Confederate Motors, Inc.

(Exact Name of Registrant as Specified in Charter)

Delaware
 
333-130858
 
26-418-2621
(State or Other Jurisdiction of Incorporation)
 
Commission File Number
 
(IRS Employer Identification No.)

3029 2nd Avenue South, Birmingham, Alabama
 
35233
(Address of principal executive offices)
 
(Zip Code)

Registrant’s telephone number, including area code:  (205) 324-9888

Check the appropriate box below if the Form 8-K filing is intended to simultaneously satisfy the filing obligation of the registrant under any of the following provisions:

o  Written communications pursuant to Rule 425 under the Securities Act

o  Soliciting material pursuant to Rule 14a-12 under the Exchange Act
 
o  Pre-commencement communications pursuant to Rule 14d-2(b) under the Exchange Act
 
o  Pre-commencement communications pursuant to Rule 13e-4(c) under the Exchange Act

 
 

 

Item 3.02       Unregistered Sales of Equity Securities.

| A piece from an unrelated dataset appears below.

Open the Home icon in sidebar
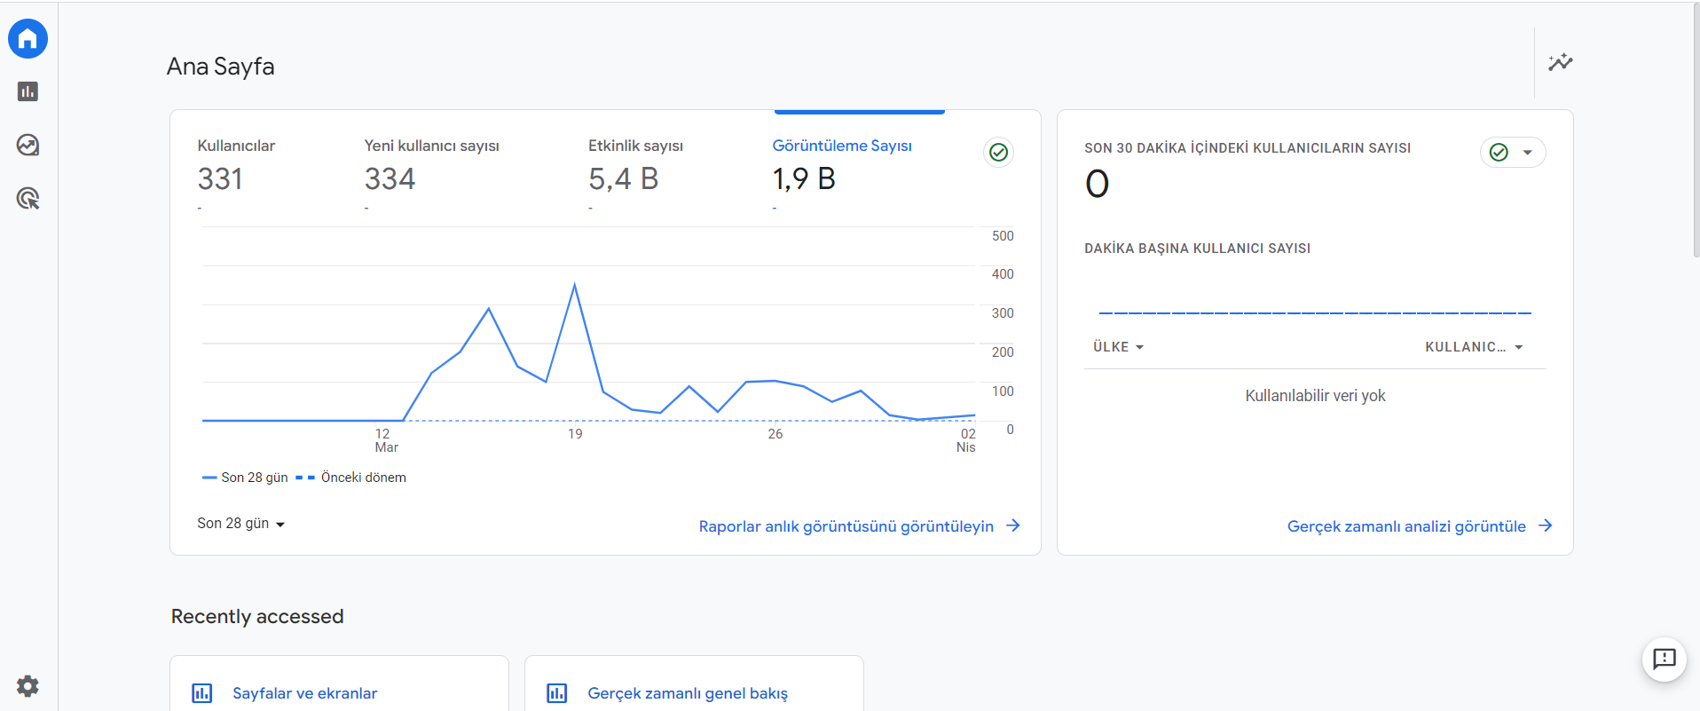This screenshot has width=1700, height=711. coord(28,39)
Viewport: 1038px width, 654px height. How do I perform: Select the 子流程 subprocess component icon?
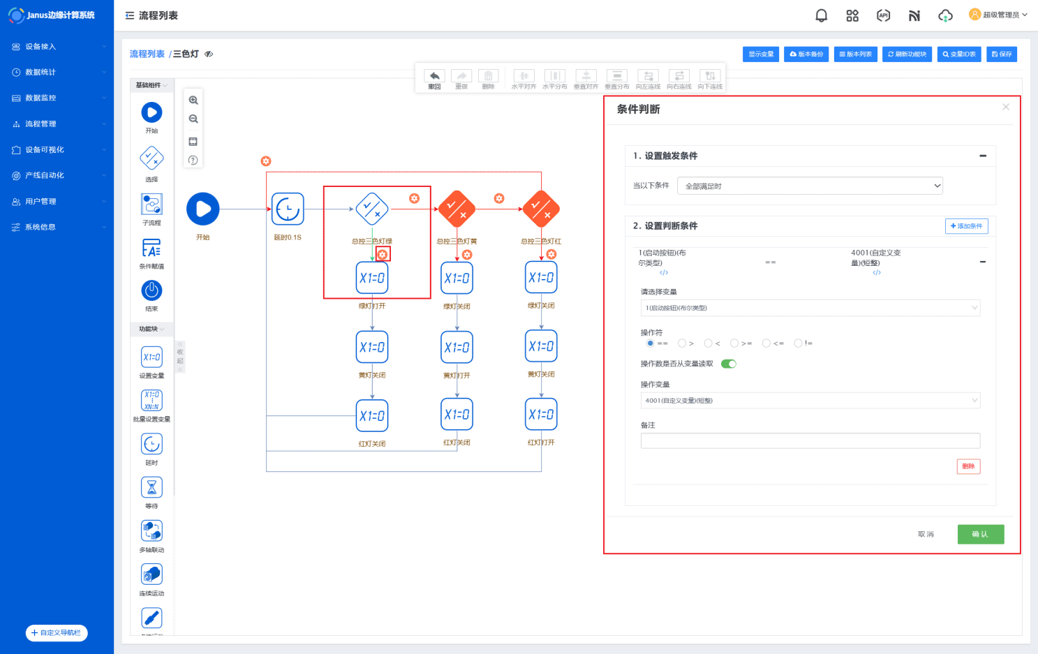coord(151,205)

On January 27, 2014, Confederate Motors, Inc. (the “Company”) received $500,000 pursuant to the Subscription Agreement dated December 24, 2013 (the “Agreement”) with Optimum Solution Pte. Ltd. (the “Investor”), which transaction was disclosed by the Company in its report on Form 8-K filed on January 6, 2014, with the Commission.  Following receipt of these funds, the Company issued to the Investor 3,117,206 shares of its common stock (the “Shares”) of the 6,234,412 shares to be sold pursuant to the Agreement.  The balance of the shares to be issued to the Investor is pending the receipt of the remaining $500,000 of subscription funds, of which $20,000 will be returned to an affiliate of the Investor which furnished the funds prior to the initial payment by the Investor as a deposit to secure the closing of the full amount of the subscription.  The sale of the Shares was made pursuant to Regulation S promulgated by the Commission under the Securities Act of 1933, as amended. The offer and sale of the Shares were made in off-shore transactions as defined in Regulation S and there were no directed selling efforts made in the U. S. by the Company, a distributor, any of their respective affiliates, or any person acting on behalf of any of the foregoing. Applicable offering restrictions were also implemented by the Company in compliance with Rule 903(b)(3) of Regulation S. The Investor also agreed to conform to the restrictions on resale of the securities contained in Regulation S. No selling commissions were paid pursuant to the sale of the Shares.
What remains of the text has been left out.